Task to carry out: Please determine the number of lines in the material below that contain the word "computer", and state it alone.
===== Study material =====
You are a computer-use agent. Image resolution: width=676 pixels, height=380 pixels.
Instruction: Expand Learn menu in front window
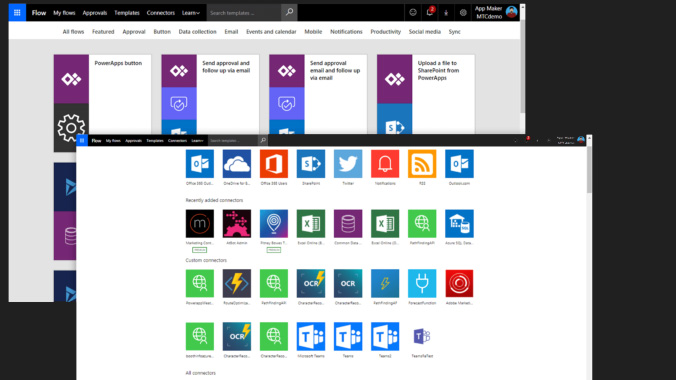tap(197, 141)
=====
===== Study material =====
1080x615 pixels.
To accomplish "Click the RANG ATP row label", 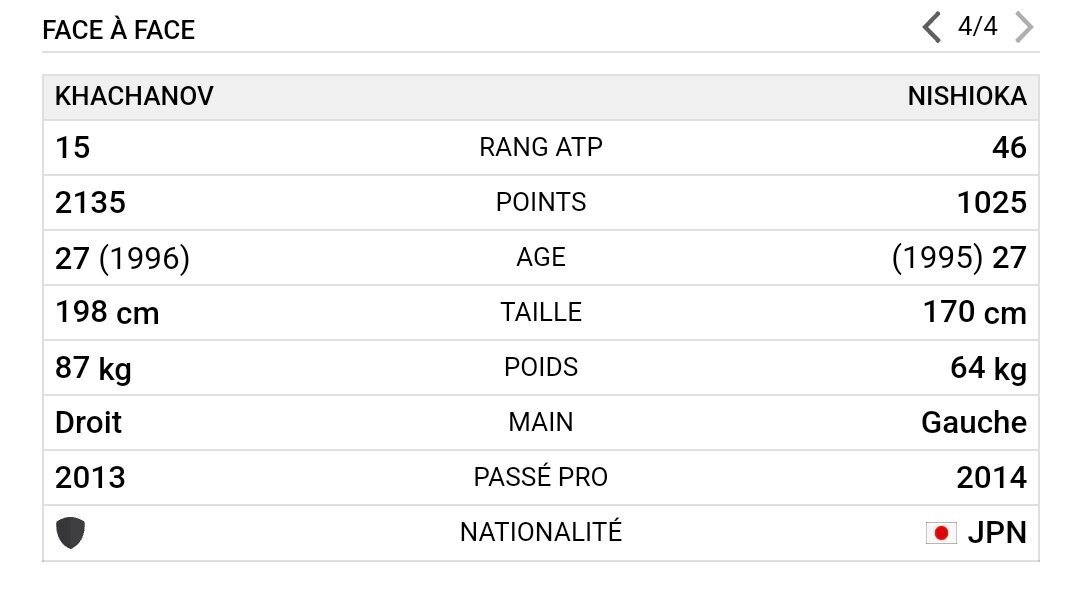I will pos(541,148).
=====
===== Study material =====
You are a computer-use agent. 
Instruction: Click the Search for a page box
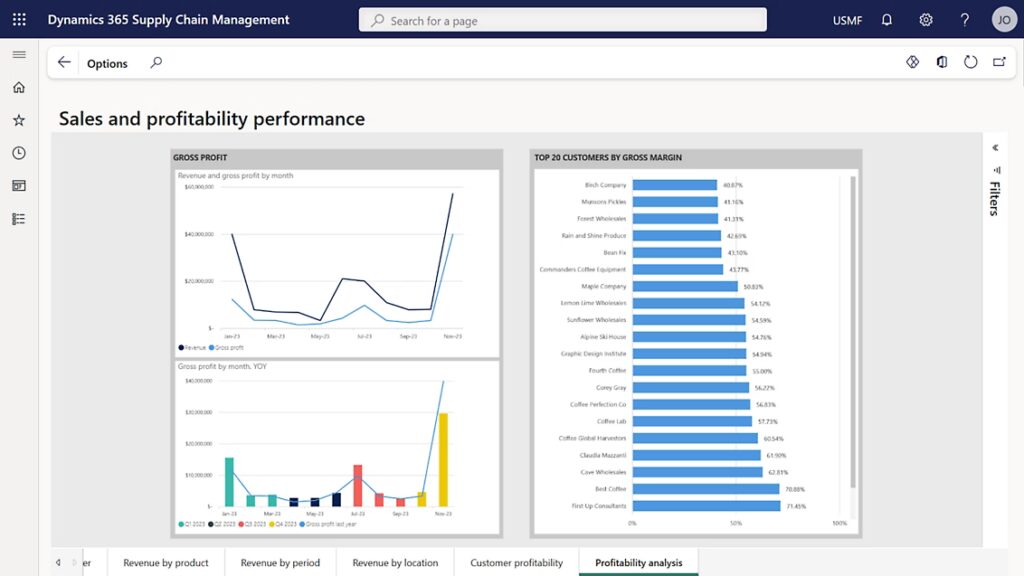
=====
The answer: 2